I’ve used Rust a couple times at work for small tools, and written a couple of experiments in Rust. So before saying what I want out of Rust, I’d just like to say thanks to the wonderful community.

I liked the Rust 2019 progress, and I can put most of my wants for 2020 under two main labels.

Embrace

The 2019 roadmap was great. We got a good start, but it seems like most areas still need work. Let’s embrace what we did and polish it up. The bits I’m particularly interested in that are currently underway:

  • Macro hygiene for Rocket on stable
  • GAT for async traits
  • Const generics for better math libraries
  • Rust analyzer - IDE support (and eventually faster copmiler?)
  • Copmiler speed micro optimizations
  • Polonious - better lifetimes

Extend

There are two ways to extend Rust, and both seem to be suffering. I’d love to see improvements in the extensibility of Rust.

The first route is new features that go through the rfc -> implementation -> stabilitzation route. You could say that these features are the std of features - immortal and more-or-less unchanging once added.

I see two ways this process breaks down. When a feature is high profile, the RFC process becomes contentious and less effective. On the other hand, less popular features don’t get the feedback they need through nightly usage. Now perhaps these are signs of Rust’s maturity, or at least grow, but it does make getting important things, both high and low profile, out the door.

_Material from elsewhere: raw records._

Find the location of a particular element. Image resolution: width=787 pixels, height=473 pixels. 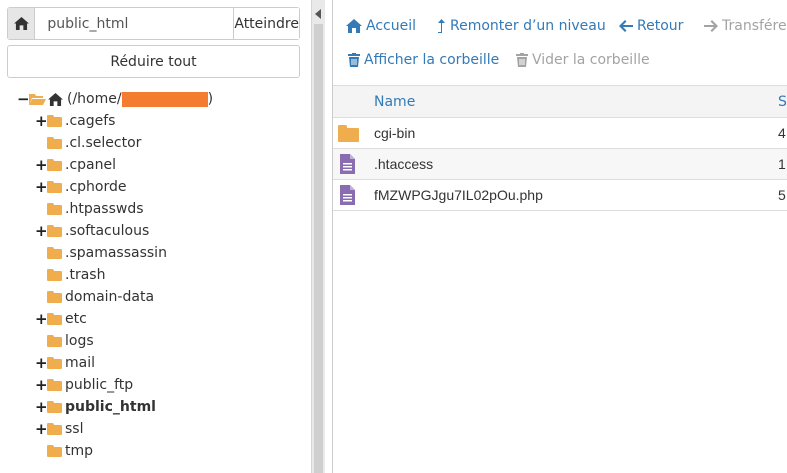

tree-item-logs: logs is located at coordinates (64, 341).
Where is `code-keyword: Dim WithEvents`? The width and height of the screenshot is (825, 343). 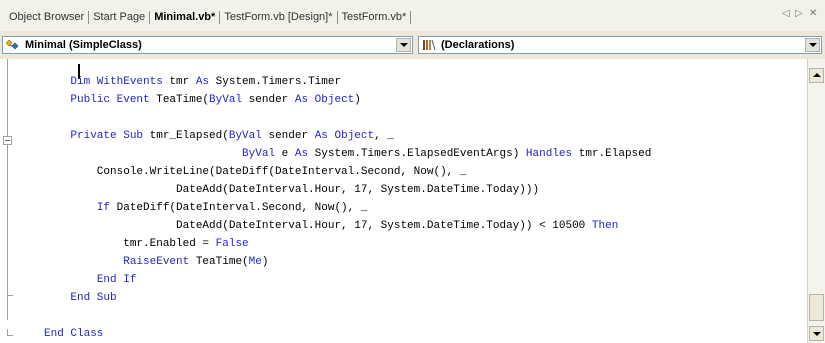 code-keyword: Dim WithEvents is located at coordinates (116, 82).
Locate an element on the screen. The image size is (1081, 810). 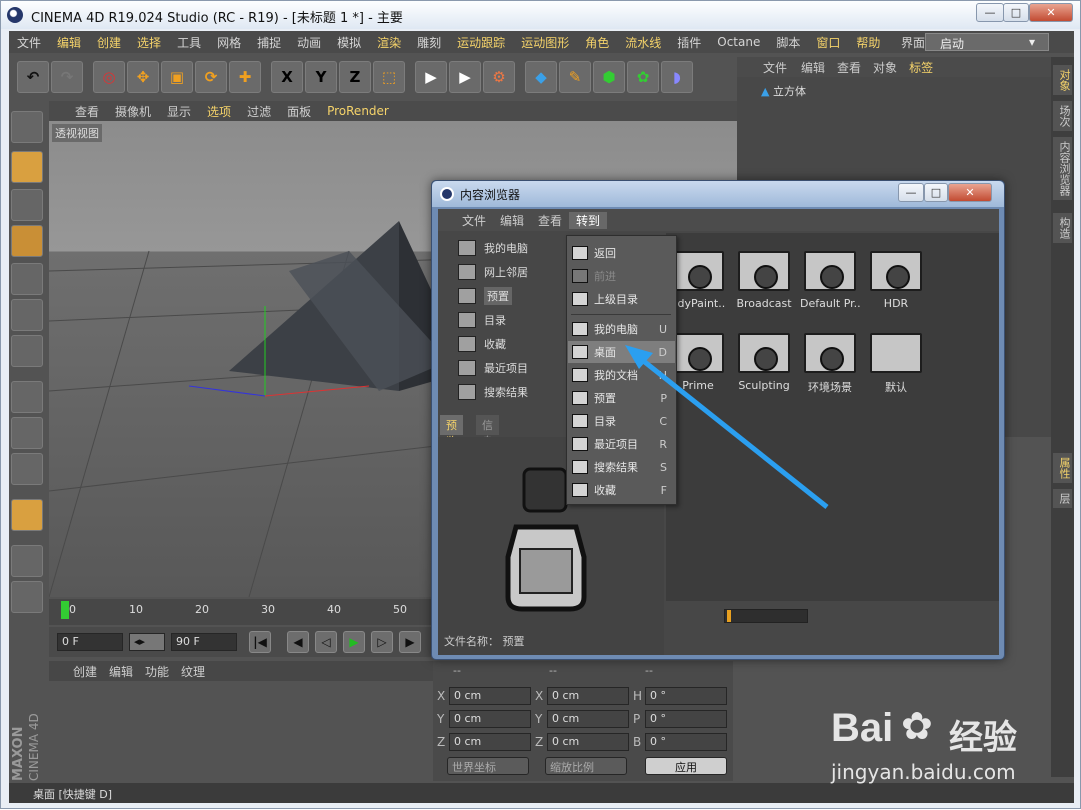
coordinate-system-icon: ⬚ is located at coordinates (389, 77).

The alternative I’d like to focus on macros. They are userspace features, and allow for rapid iteration. They can be versioned. And the better they are, the more prototyping you can do of feature you really do want at the language level, without having to resort to modifying the compiler and using nightly.

And while they are great, they’ve been getting worse. Not in absolute terms, but in relative terms. Macros block incremental compilation. Macros don’t allow for auto-complete in them. (Proc) macros bring in lots of dependencies.

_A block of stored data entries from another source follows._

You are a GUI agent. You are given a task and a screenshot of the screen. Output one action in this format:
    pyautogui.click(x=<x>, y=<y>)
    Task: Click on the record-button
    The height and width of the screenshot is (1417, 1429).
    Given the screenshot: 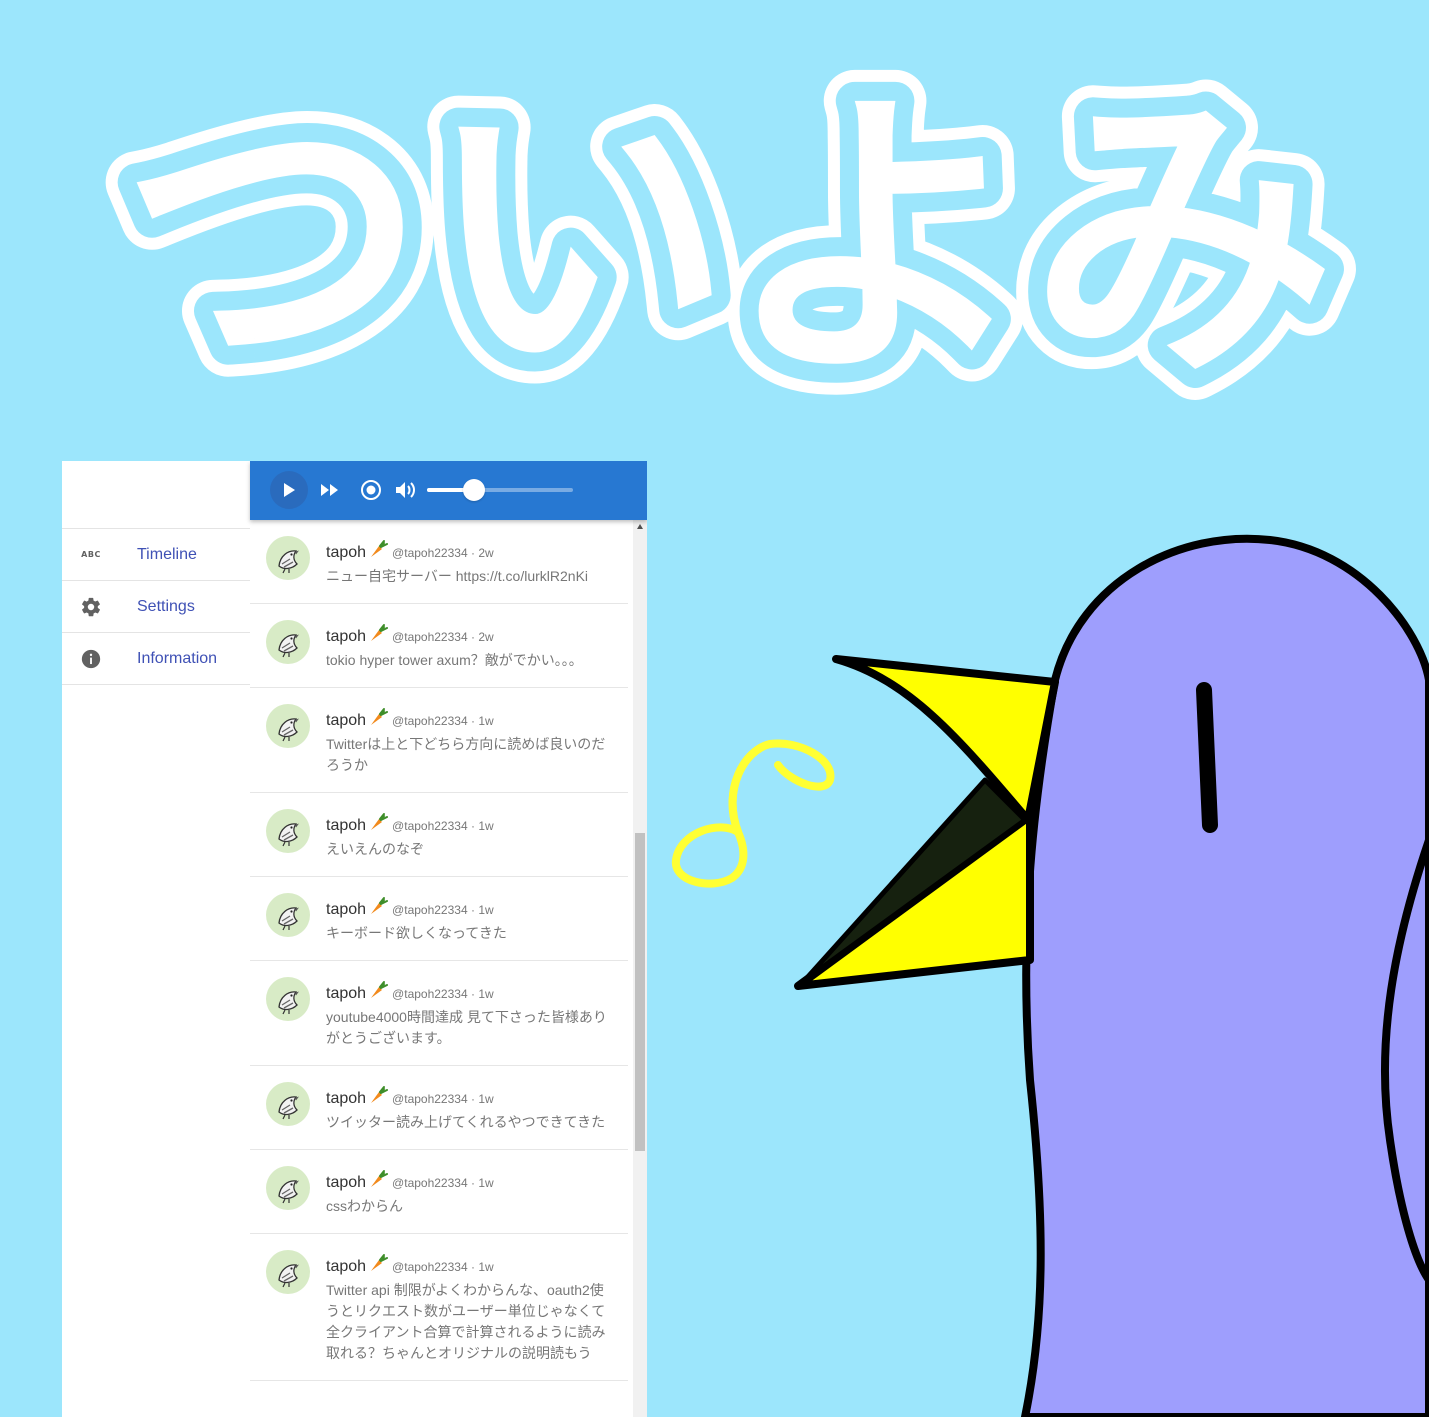 What is the action you would take?
    pyautogui.click(x=371, y=490)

Those are problems worth fixing, and they have started receiving some attention, mostly in user space, not language space (Watt, I’m looking at you :hat_tip:).

Watt

Watt (proc macros distruted as wasm binaires), as I see it, brings a couple of key benefits:

  • Proc macros can be run in process safely. This is a benefit for the IDE story
  • Distributed proc macros don’t have to bring in quite so many dependencies
  • Proc macros are faster

I’d love to see some first class support here, eventually transitioning watt out of userland space, especially for security/auditing reasons.

IDE/Hinting Support

Right now, macros are very opaque. I’d love to somehow give them autocomplete support. My initial guess is that we’d need some sort of secondary, generative language for describing what the inputs of our proc macro looks like. But then using that could allow for better rust-analyzer usage inside of macros.

I see a couple of basic categories that would greatly benefit from this:

  • Custom derives - these shouldn’t have to mess up incremental compilation. Let’s find a way to communicate what traits for which types when a custom derive is added
  • Function level transformation - these are things where you want to be able to write ordinary rust, but the proc macro modifyings somethings and changes or wraps the return types
  • List functions - stuff like println are a good example of this. That one would be a little harder as you’d want to emit suggestions based on the first argument (the format string)

Type holes could be useful too, if a macro could define what it needed as a bare minimum to output code full of proper type holes. Or maybe it’s not quite type holes, but rather the ability to emit an error saying that a certain type needs to go here, that rust-analyzer of something else has tied back to a macro span, allowing for auto-complete suggestions.

Disclaimer: I’m biased about this. I hacked together rubber-duck, a crate for named-argument function calling, and I’d love to find a way to make it auto-completeable. If there was a way, I’d probably polish it up quite a bit and get it more production worthy. I feel that the lack of IDE support for this particular macro decreases its utility a lot.

Misc

I’d love better tooling around dependencies. It seems mostly like a userspace issue though that progress is being made on. The only exception might be cargo support for grouping together crates. Sort of meta-crates or something like that to allow for individual crates as units of compilation, while making groups of crates the unit of auditing.

Conclusion

That’s all! If I had to sum up, I’d say lets copy over the 2019 roadmap as well as bring macros up to speed with the other improvements Rust has seen.